年金消失問題のこと
AIJ投資顧問が巨額の年金を運用の失敗で消失させた問題は、実態が少しずつ明らかになっています。昨日の日経新聞夕刊によれば、損失金額は1092億円。「企業年金資金は主にデリバティブ(金融派生商品)で運用し、03年3月期から2011年3月期までの累計で1092億円の損失を出した」(3月23日 夕刊)
また、AIJはAIJが顧客から運用受託した資金(元本)は1458億円で、11年3月期の資産額を2090億円と公表していて、600億円以上を水増し。そして「顧客に確実に返還できる残余資産は現預金81億円にとどまる」といいます。約1450億円が80億円になってしまったということです。
AIJの問題はひとつの投資顧問会社の起こした事件にとどまらず、厚生年金基金の運用の問題点を広く知らしめることになりました。時代が抱えた企業年金の課題が明らかになったと言うことです。昨日の日経新聞朝刊の記事には厚生労働省が行った厚生年金基金調査の結果が掲載されています。驚くのはその想定利率です。

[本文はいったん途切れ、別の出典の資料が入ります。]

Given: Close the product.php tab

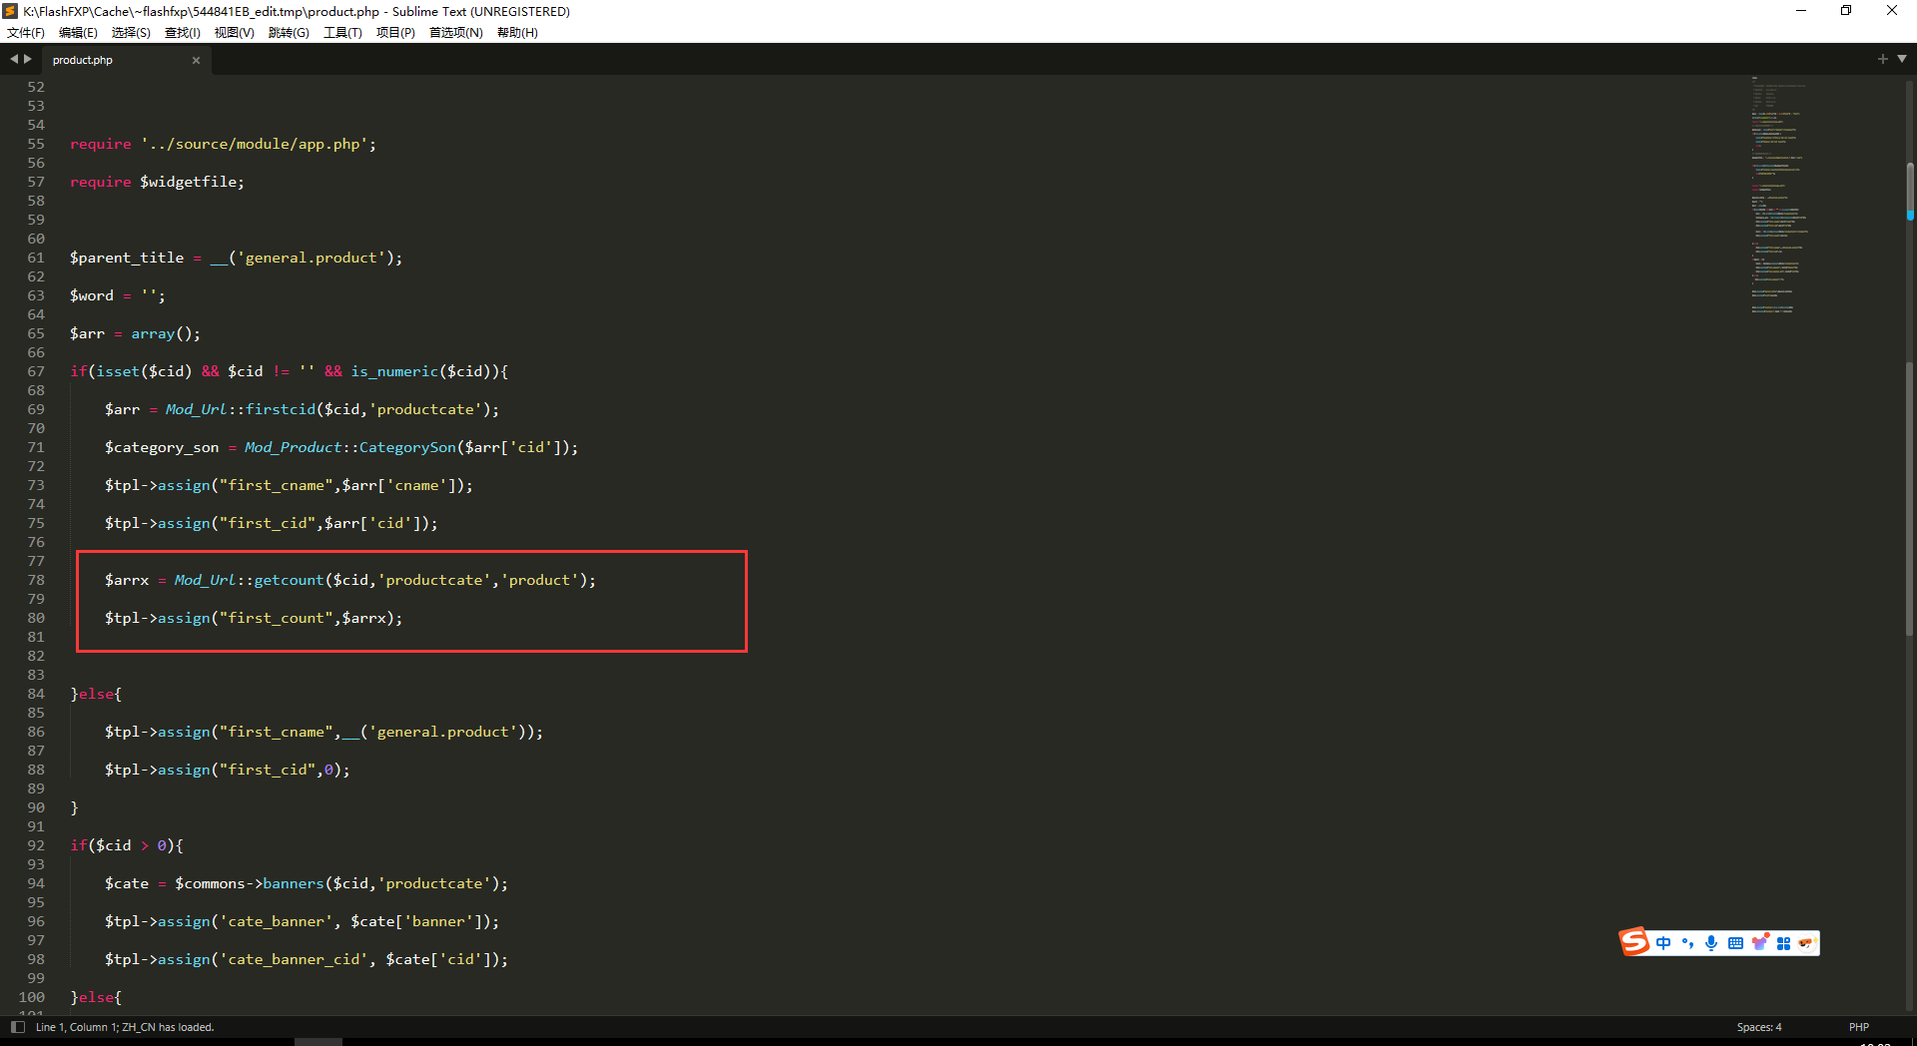Looking at the screenshot, I should (x=196, y=61).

「過去10年の運用実績は平均年1.2%なのに、9割、502基金の想定利回りは5.5%と実現の見込みの薄い高水準だった」
いまどき年率5.5%の運用利回りなんて夢物語でしょう。よほどのリスクを覚悟しての運用でないとこの利回りはありえません。運用を任せた厚生年金基金も5.5%の運用をどうしたら実現できるか、ということを考えていたんでしょうか。多くの基金が任せたままだったのでしょう。
AIJ投資顧問事件は様々な問題がありますが、単純にみれば詐欺です。顧客から預かった資金を運用せずに、解約の払戻金にあてていたという事実もそうですが、企業年金基金の資産を狙い、虚偽に溢れた営業を行った行為は、まさに詐欺。だますほうが悪いですが、だまされたほうに落ち度はなかったのか。ここが今後、責任問題、特に失った年金をどうするかの論議に関わってくるでしょう。国の公的年金も損失させている基金もあるから事態は深刻です。
もうひとつの年金問題、これも長引きそうです。